The researchers aimed to identify which blood tests are useful in determining a diagnosis of myeloma, a cancer characterised by numerous non-specific symptoms which results in diagnostic delays.
The matched case-control study, set in UK primary care, used routinely collected data from the Clinical Practice Research Datalink to analyse symptom prevalence and blood tests up to five years before diagnosis in 2,703 cases and 12,157 matched controls.
The paper, published in the BJGP, found that in the year before diagnosis 85% of patients with myeloma had an abnormal erythrocyte sedimentation rate (ESR) compared with 46% of controls, 81% had an abnormal plasma viscosity (PV) compared with 41% of controls, and 46% had an abnormal C-reactive protein (CRP) compared with 37% of controls.
They also reported that back pain, rib pain, chest infections, chest pain, and nosebleed, became more common in patients with myeloma compared with controls at around two years before diagnosis.

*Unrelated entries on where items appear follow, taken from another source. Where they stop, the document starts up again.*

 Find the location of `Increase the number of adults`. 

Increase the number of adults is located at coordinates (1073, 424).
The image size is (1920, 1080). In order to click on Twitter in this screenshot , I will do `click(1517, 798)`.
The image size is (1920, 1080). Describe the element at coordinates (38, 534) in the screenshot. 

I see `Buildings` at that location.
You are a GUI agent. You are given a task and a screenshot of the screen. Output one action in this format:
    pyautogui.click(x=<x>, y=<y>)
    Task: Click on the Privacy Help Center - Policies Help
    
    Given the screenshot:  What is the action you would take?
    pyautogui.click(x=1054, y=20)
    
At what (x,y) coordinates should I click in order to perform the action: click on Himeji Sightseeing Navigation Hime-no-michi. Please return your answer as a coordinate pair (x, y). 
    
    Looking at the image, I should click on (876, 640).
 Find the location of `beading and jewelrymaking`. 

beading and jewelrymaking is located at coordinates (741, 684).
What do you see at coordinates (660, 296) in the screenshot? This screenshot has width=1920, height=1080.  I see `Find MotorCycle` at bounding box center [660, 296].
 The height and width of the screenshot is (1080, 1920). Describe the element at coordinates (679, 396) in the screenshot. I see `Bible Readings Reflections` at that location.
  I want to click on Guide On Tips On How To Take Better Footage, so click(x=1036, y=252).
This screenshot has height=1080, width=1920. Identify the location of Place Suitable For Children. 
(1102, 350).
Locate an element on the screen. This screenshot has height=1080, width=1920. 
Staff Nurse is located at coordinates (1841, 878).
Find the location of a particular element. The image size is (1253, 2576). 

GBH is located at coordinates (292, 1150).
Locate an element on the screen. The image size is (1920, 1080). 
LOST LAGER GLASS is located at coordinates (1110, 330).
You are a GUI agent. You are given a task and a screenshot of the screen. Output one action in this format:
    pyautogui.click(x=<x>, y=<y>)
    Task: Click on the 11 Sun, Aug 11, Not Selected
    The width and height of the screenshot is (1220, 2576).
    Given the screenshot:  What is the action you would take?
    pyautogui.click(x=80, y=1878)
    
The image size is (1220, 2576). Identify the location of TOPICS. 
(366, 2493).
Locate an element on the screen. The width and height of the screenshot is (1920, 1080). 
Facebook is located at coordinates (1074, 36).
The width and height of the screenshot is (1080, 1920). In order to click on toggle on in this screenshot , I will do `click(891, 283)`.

And symptoms suggesting advanced disease such as fractures, weight loss, and nausea, were more common up to one year before diagnosis, especially within the last three months.
Researchers said: ‘The results of this study suggest that the best inflammatory markers to supplement symptoms of myeloma are plasma viscosity and erythrocyte sedimentation rate, while C-reactive protein is unhelpful.
‘In addition, the combination of a normal haemoglobin and plasma viscosity can be used to rule out the disease on patients currently being tested in primary care.'
The team added: ‘Myeloma diagnosis could potentially be expedited by the use of simple blood tests in patients with back pain, rib pain, chest pain, and recurrent chest infections, which have been identified as early presentations of myeloma.’
MPs called for GPs to order more blood test earlier this year, arguing that to speed up diagnosis GPs should instigate blood cancer investigations for all patients who display one or more symptom.